O financiamento verde ganhou força no Brasil e já movimentou R$ 140 bilhões em investimentos destinados a projetos sustentáveis. Os recursos apoiam iniciativas voltadas à preservação ambiental, expansão das energias renováveis, infraestrutura sustentável e redução das emissões de gases de efeito estufa.
De acordo com o governo federal, os investimentos contemplam setores estratégicos da economia, como agricultura de baixo carbono, mobilidade sustentável, recuperação de áreas degradadas e geração de energia limpa. A proposta é ampliar o acesso ao crédito para empreendimentos que contribuam para o desenvolvimento econômico aliado à conservação dos recursos naturais.
A estratégia também busca atrair mais capital privado para o mercado de finanças sustentáveis. Instituições financeiras, fundos de investimento e organismos internacionais são incentivados a ampliar a oferta de crédito voltada a negócios que atendam critérios ambientais, sociais e de governança (ESG).

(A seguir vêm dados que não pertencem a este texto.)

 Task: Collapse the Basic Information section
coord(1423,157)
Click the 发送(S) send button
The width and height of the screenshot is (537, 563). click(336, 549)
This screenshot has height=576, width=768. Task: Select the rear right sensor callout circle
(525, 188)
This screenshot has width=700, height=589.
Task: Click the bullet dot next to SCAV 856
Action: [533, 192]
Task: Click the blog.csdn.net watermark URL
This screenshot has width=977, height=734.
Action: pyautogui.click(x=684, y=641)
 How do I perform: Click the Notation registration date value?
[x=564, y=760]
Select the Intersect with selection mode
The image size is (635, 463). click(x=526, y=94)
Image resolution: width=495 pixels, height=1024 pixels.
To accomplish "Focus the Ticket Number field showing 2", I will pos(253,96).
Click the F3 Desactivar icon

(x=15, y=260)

Além de apoiar a transição para uma economia de baixo carbono, o financiamento verde fortalece a competitividade do Brasil no cenário internacional. O avanço desse modelo cria oportunidades para empresas inovadoras, estimula a modernização da produção e amplia a geração de emprego e renda em atividades sustentáveis.
O governo pretende expandir o volume de recursos destinados ao setor nos próximos anos, consolidando o país como um dos principais destinos para investimentos verdes. A expectativa é que novas linhas de crédito e instrumentos financeiros acelerem projetos capazes de unir crescimento econômico, inovação e preservação ambiental, contribuindo para o cumprimento das metas climáticas assumidas pelo Brasil.